We'll evolve into whatever we're supposed to be! Maybe I'll wear hijab someday too, who knows? :)

Yosra said...

Asalamu Alaykom,

What you're writing about here isn't your Islam. It's your connection to the mainstream culture; your familiar ways. This isn't your own way of dressing modestly. Actually, this is not modest. It's the same as everyone else. Being modest feels differently. We ladies in hijab dress differently because we are not allowing ourselves to fall into the trap of showing our bodies to the world. We show them to our husbands only. If your husband has not stopped you, then it's time to question why. A real believer for a husband would stop a wife from following her nafs.

The fact that, as I stayed on your post about atheists, that you blog about it means that you are trying to gain acceptance for your actions AND you are trying to pull others into your ways. Astragferallah. May Allah forgive you. If you honestly think you are doing something so great, then you are mistaken. If the other women commenting on her want to applaud you then they are not helping your Islam but rather your ego. Egos love to pull us away from God. Egos want us to feed on the dunya and forget about Jannah.

I realize that I'm not an appreciative reader. I know that you might not want to post my comments or even think of me kindly. Up to you. However, as your sister in Islam I could not read what you have written and not comment. That's part of Islam. It is not all about accepting you as is. No, we help each other to be better---and not better by my own criteria but by the Islamic principles. Once you accept Islam you do not get to ver off the path without others stopping you.

May Allah guide you and all the sisters who commented without thinking that the real commitment to modesty is a commitment to Allah.

Candice said...

Yosra: I have no reason to not post your comment; I posted other similar comments after all so why not your's? I've also seen your comments on other blogs and read your blog so I know a bit about you and your style to know not to take it the wrong way.

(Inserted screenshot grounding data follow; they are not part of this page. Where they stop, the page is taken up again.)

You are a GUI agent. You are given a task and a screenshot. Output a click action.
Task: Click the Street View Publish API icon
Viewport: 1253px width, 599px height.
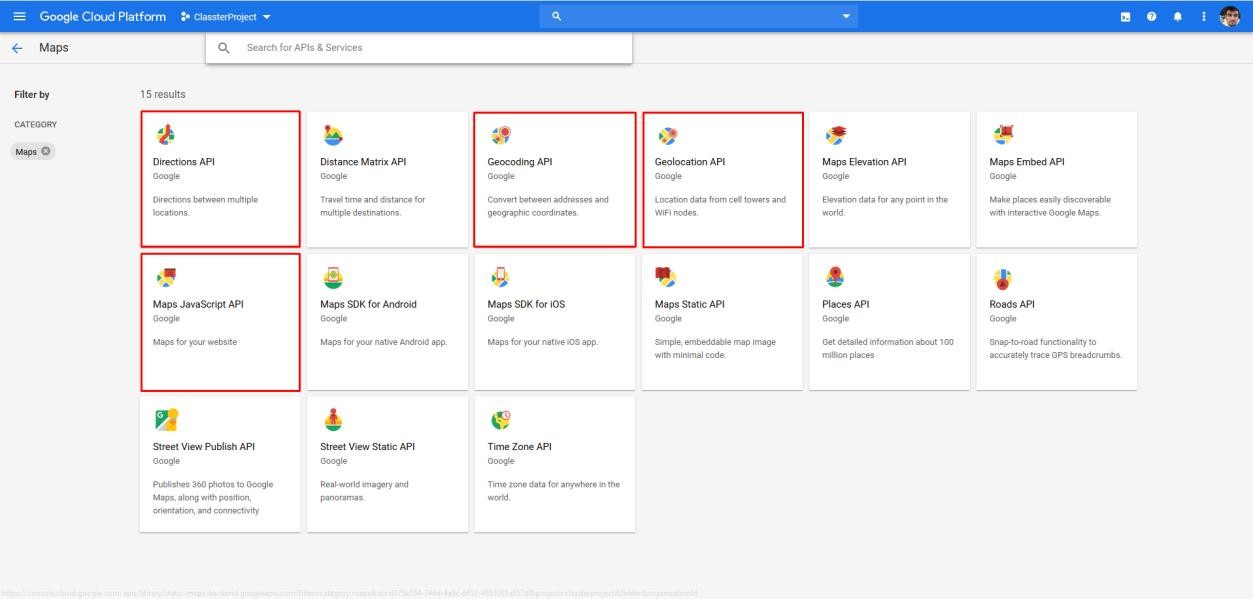pos(166,420)
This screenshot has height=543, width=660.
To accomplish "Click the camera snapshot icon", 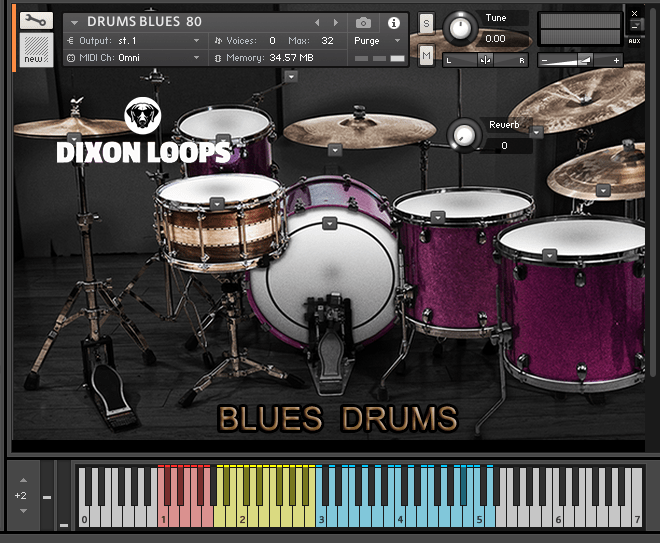I will pos(364,22).
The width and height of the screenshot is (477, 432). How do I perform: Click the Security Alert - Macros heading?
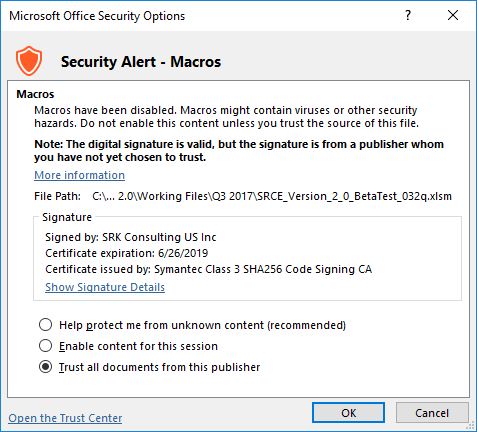click(141, 62)
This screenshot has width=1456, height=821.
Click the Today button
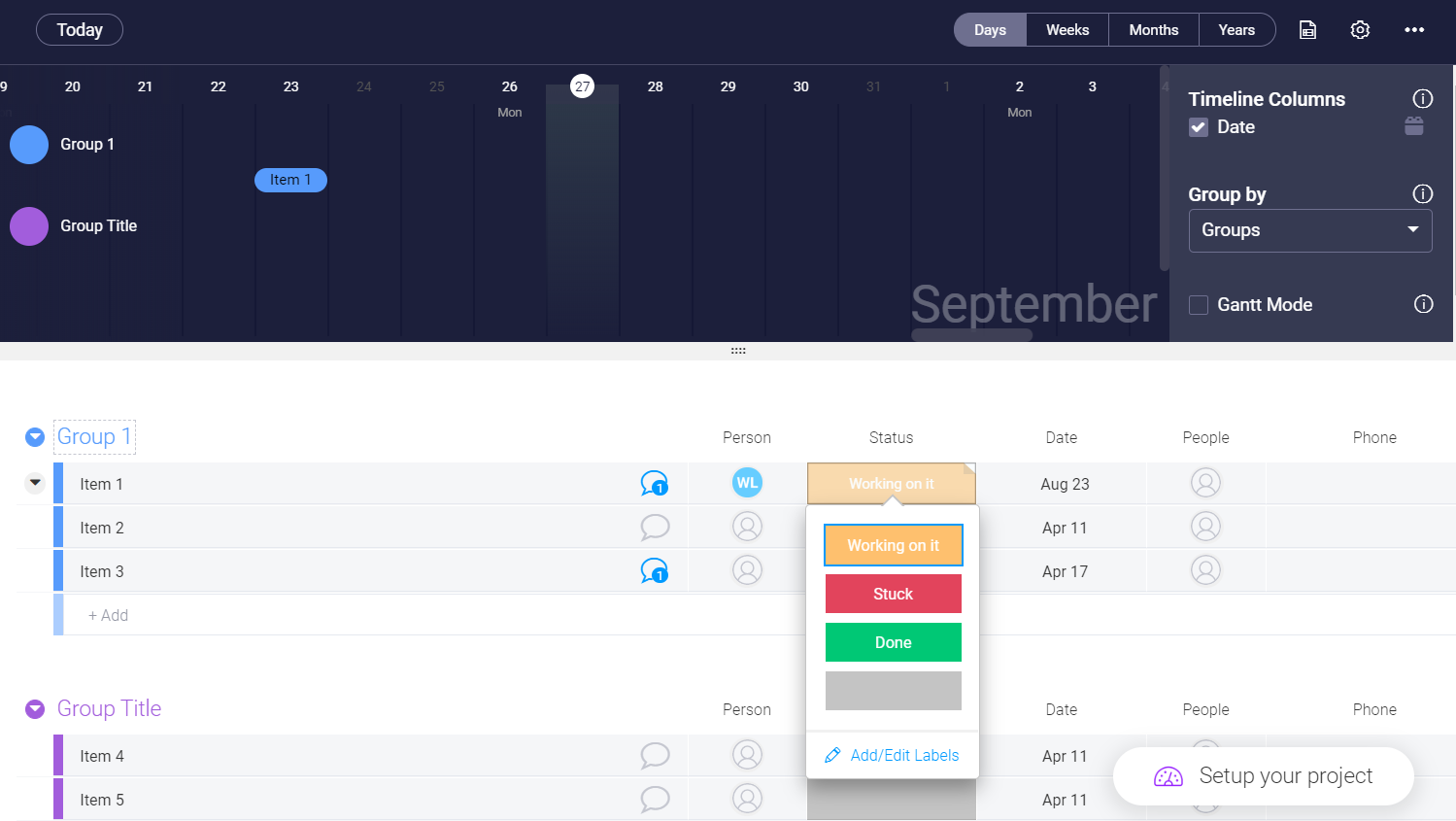[x=80, y=30]
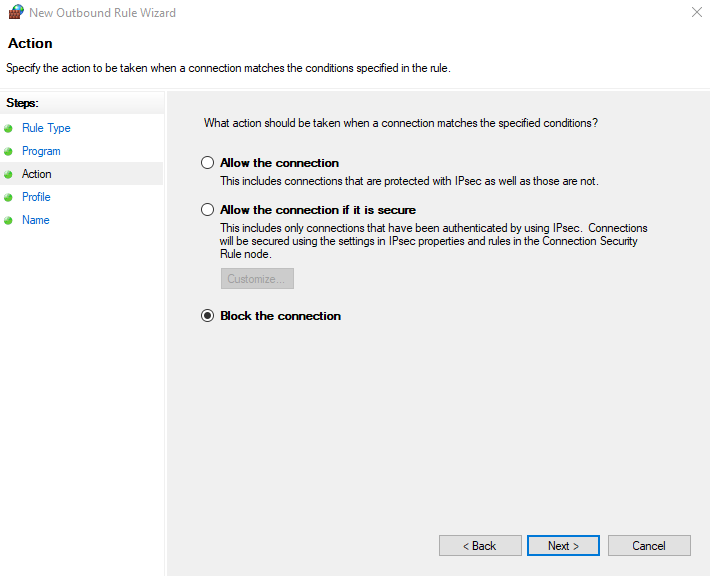Select the Allow the connection radio button
Viewport: 710px width, 576px height.
208,163
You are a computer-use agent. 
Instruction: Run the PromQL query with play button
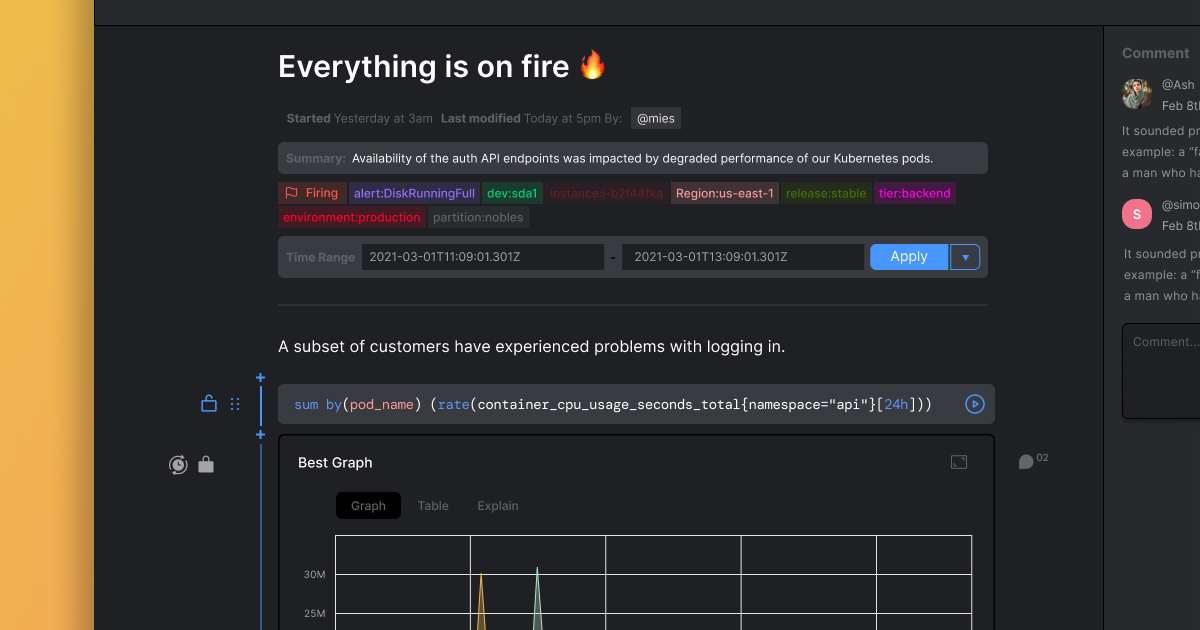point(974,404)
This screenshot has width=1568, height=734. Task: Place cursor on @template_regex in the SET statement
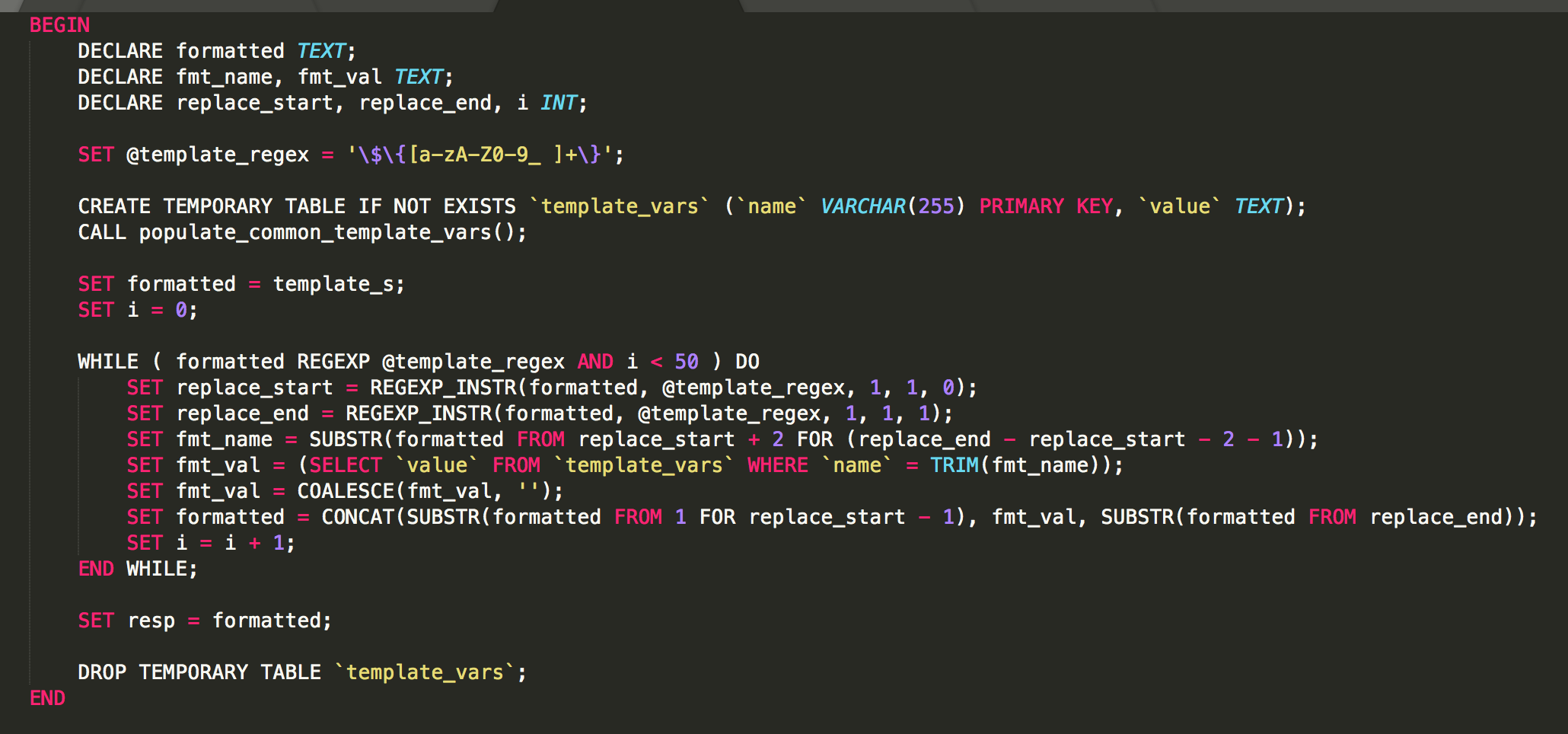pyautogui.click(x=218, y=155)
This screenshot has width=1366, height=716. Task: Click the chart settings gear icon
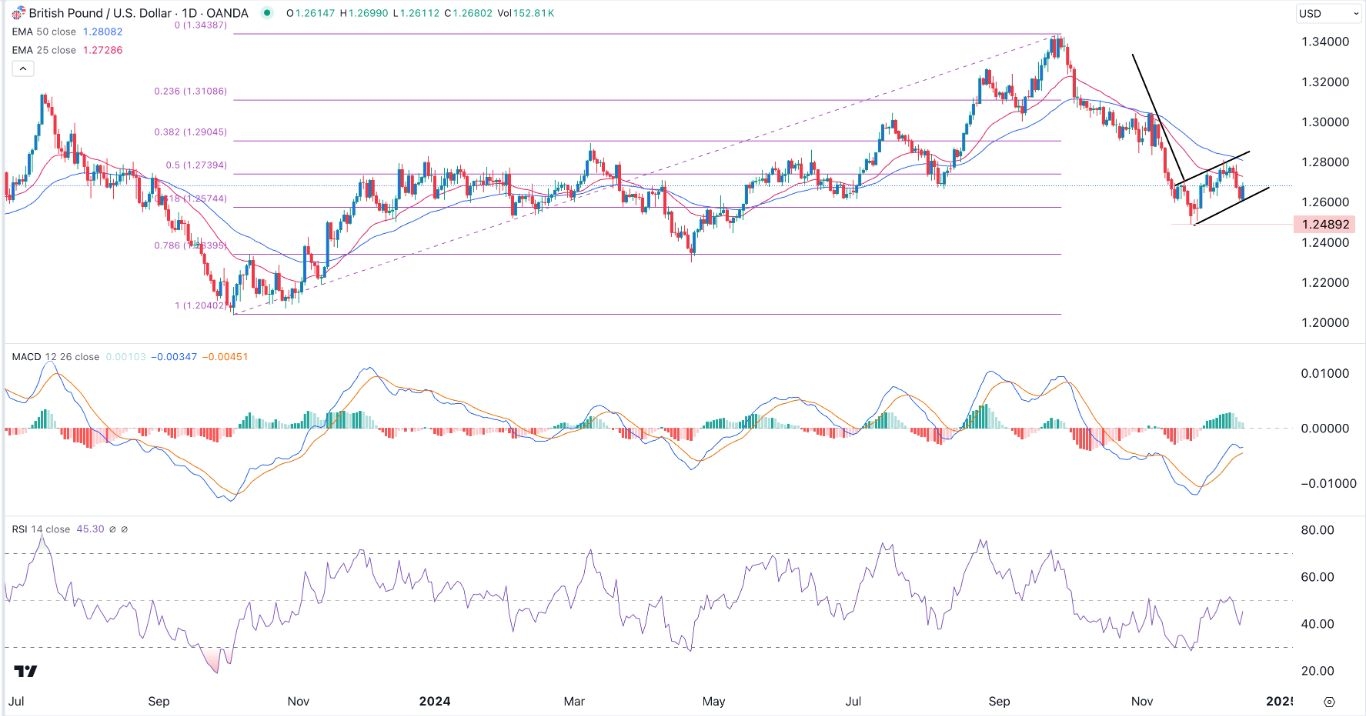click(1329, 703)
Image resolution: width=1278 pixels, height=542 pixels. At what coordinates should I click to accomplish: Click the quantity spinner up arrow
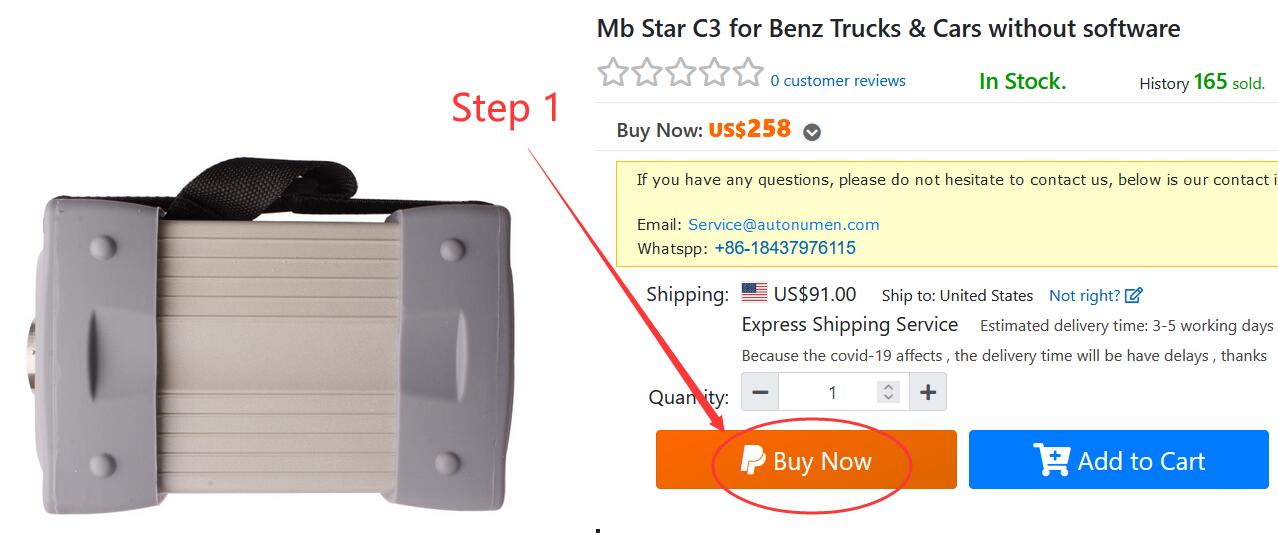(x=888, y=387)
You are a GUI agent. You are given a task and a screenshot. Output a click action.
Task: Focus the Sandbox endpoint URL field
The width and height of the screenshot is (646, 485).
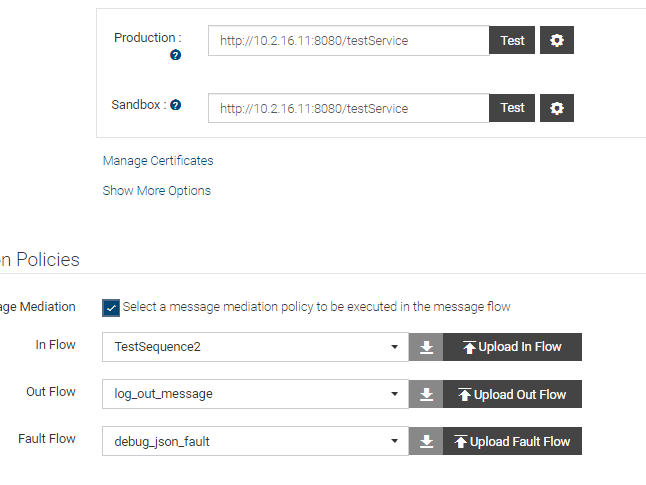pos(348,108)
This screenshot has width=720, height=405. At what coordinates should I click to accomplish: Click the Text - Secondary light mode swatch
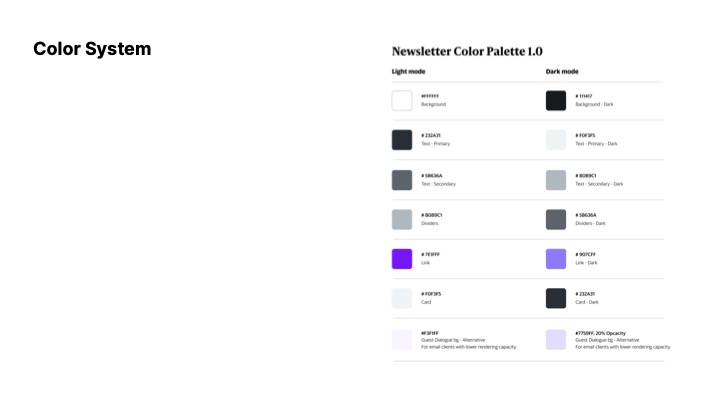tap(402, 180)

You are always very direct but you don't have a very good grasp of what is good, necessary, polite and direct and what is harsh, inappropriate, judgmental and direct. You do a bit of both and I can see the positive in that about half the time you say things that need to be said that others (like me) might not say directly but would like to say.

RE: This comment.
You're seeing a lot of things in my post that I never said and imagining all sorts of intentions that I may or may not have (who are you to know?) You've even gone as far as to judge my husband when I never mentioned him at all in all this. Your comment on my other post was borderline calling me a non-Muslims which wasn't exactly appreciated but this comment goes even further into inappropriate territory by bringing my husband and my intentions into it when you simply do not and cannot know. All you're doing is imagining.

My suggestion to you is to put more emphasis on what you probably know but don't apply well enough (in my opinion): God knows all things and you comparatively know nothing.

Don't pretend you know my husband, don't pretend you know my intentions, don't even pretend that all your Islamic beliefs are actual fact because the fact is that it could be, or it could not be and only God knows.